Linear narrative and dialogue are often interspersed with quotations from real authors and their works, fragments of fictional news reports, and snippets of thought and dialogue from named and unnamed sources (including a supercomputer). Italic type is often used. Among the more notable individuals quoted in the novel are scientist Giuseppe Cocconi, poet Kirby Congdon, Walter de la Mare, scientist Freeman J. Dyson, futurist and economist Herman Kahn, poet Alice Meynell, scientist and author Carl Sagan, and poet William Butler Yeats. Many quotations and some of the text are in Spanish (as the first Robert MacDonald's wife is Hispanic, and both characters speak the language).

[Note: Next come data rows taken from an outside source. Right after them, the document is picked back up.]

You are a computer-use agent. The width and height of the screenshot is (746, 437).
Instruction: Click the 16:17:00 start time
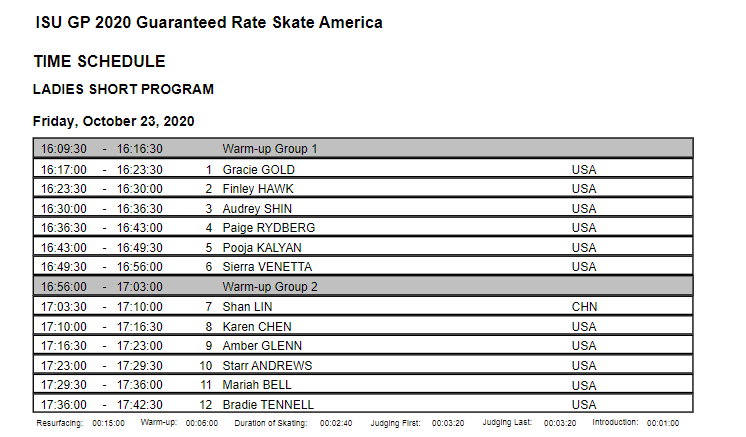[x=63, y=169]
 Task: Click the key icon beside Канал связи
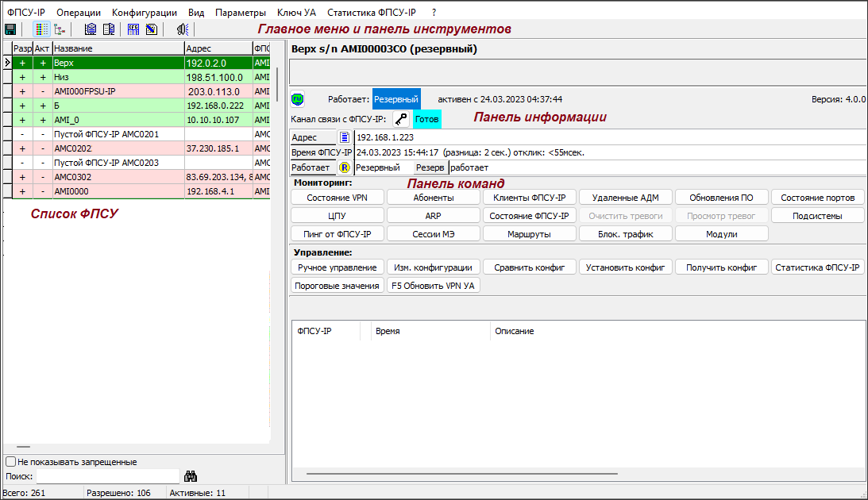pyautogui.click(x=401, y=118)
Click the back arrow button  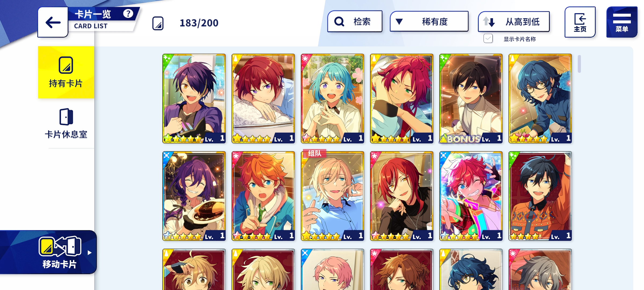point(53,22)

Each of the "Computer" chapters represents material the supercomputer collects in its attempts to better translate and understand the alien message it is receiving. These chapters use a historiographic approach which combines elements of futurology, literature, and science, and strongly resemble similar segments and elements in Isaac Asimov's Foundation series and A. E. van Vogt's The Voyage of the Space Beagle.

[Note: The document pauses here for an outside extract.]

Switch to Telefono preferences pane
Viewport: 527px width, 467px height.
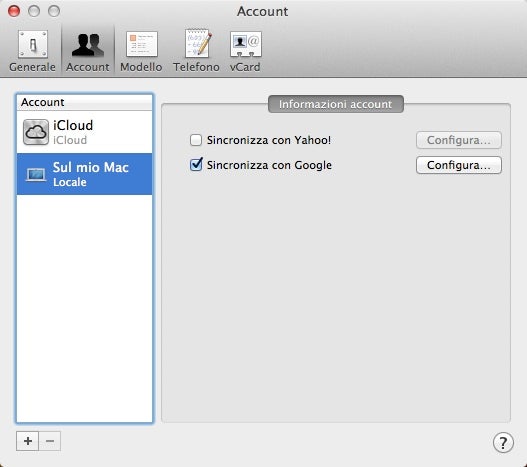click(x=196, y=50)
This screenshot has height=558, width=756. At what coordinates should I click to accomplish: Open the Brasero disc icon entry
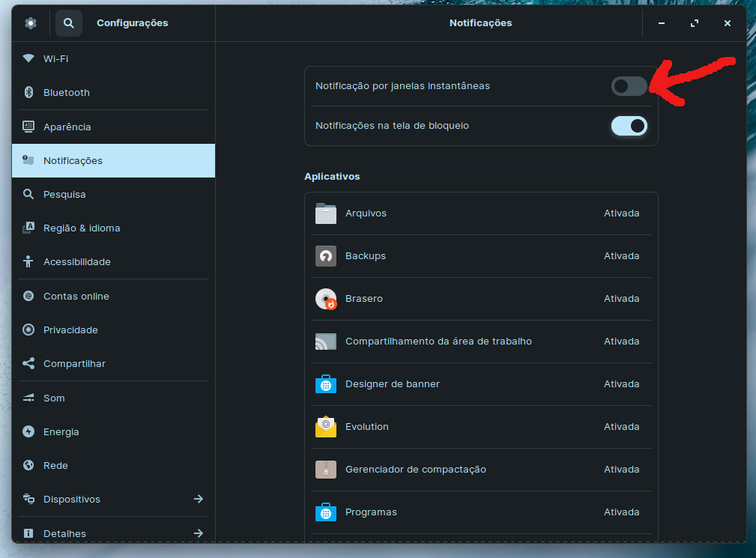point(326,299)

The final chapter, "Translations," translates many of the foreign language quotations into English for readers.

Plot synopsis
The following synopsis is presented in chronological order, although it is not presented that way in the novel.

It is the year 2025, and many world problems (such as overpopulation, economic depression, resource depletion, racism, and crime) are on the verge of being solved.  Robert MacDonald is a 47-year-old linguist and electrical engineer who is director of The Project, an attempt to listen for attempts at interstellar communication. For 20 years, he has been married to Maria, a Hispanic woman from Puerto Rico. MacDonald is obsessed with his job, which places strains on his marriage.  His wife, who has previously attempted suicide by taking an overdose of sleeping pills, slashes her wrists in a second attempt. Although MacDonald almost resigns to care for his wife, he does not.

Two years later, MacDonald and his wife have had a child, Robert MacDonald, Jr. (known as "Bobby"). MacDonald is interviewed by a journalist, George Thomas. Thomas is skeptical of The Project's cost. He also confronts MacDonald with the views of a new Christian sect, the Solitarians, led by the elderly preacher Jeremiah Jones.  Jeremiah (he prefers to use only his first name) believes that humanity is alone in the universe, and that the search for extraterrestrial intelligence borders on heresy. That night, as Thomas visits the MacDonald household, The Project receives a message from the region of the star Capella in the constellation Auriga. The message is badly degraded by static, but appears to be early radio and audio-only television signals beamed back at the Earth from an alien race. MacDonald releases the news to the entire world.

A year later, in 2028, Jeremiah's movement has gained vast numbers of new followers. One of The Project's scientists, William Mitchell, is engaged to be married to Jeremiah's daughter, Judith. MacDonald meets with Jeremiah, who believes the repeated radio transmissions are a message from God that humanity is, indeed, alone. MacDonald reveals to Jeremiah that the static noise in the message included short bursts of pure sound ("dots"), similar to Morse code, but no "dashes." He believes Jeremiah is not just a fanatic but also an "honest man" who might change his views once he sees what The Project is doing.  MacDonald tells Jeremiah that once the message in the static is decoded, he wants Jeremiah to come to The Project's headquarters in Puerto Rico to see the message first-hand.  Jeremiah agrees. After his arrival back in Puerto Rico, MacDonald has a revelation that leads to translation of the message.  He urges Jeremiah to come, and the preacher does so the next day.  MacDonald translates the encoded message for the first time in front of the Solitarian minister: The dots and silences are meant to be printed out. When they do so, they form an image of a multi-armed bird-like creature with wings. A circle envelops its head. Jeremiah initially believes the image represents an angel with a halo around its head. MacDonald and the scientists see it is an avian humanoid with vestigial wings and a space helmet around its head.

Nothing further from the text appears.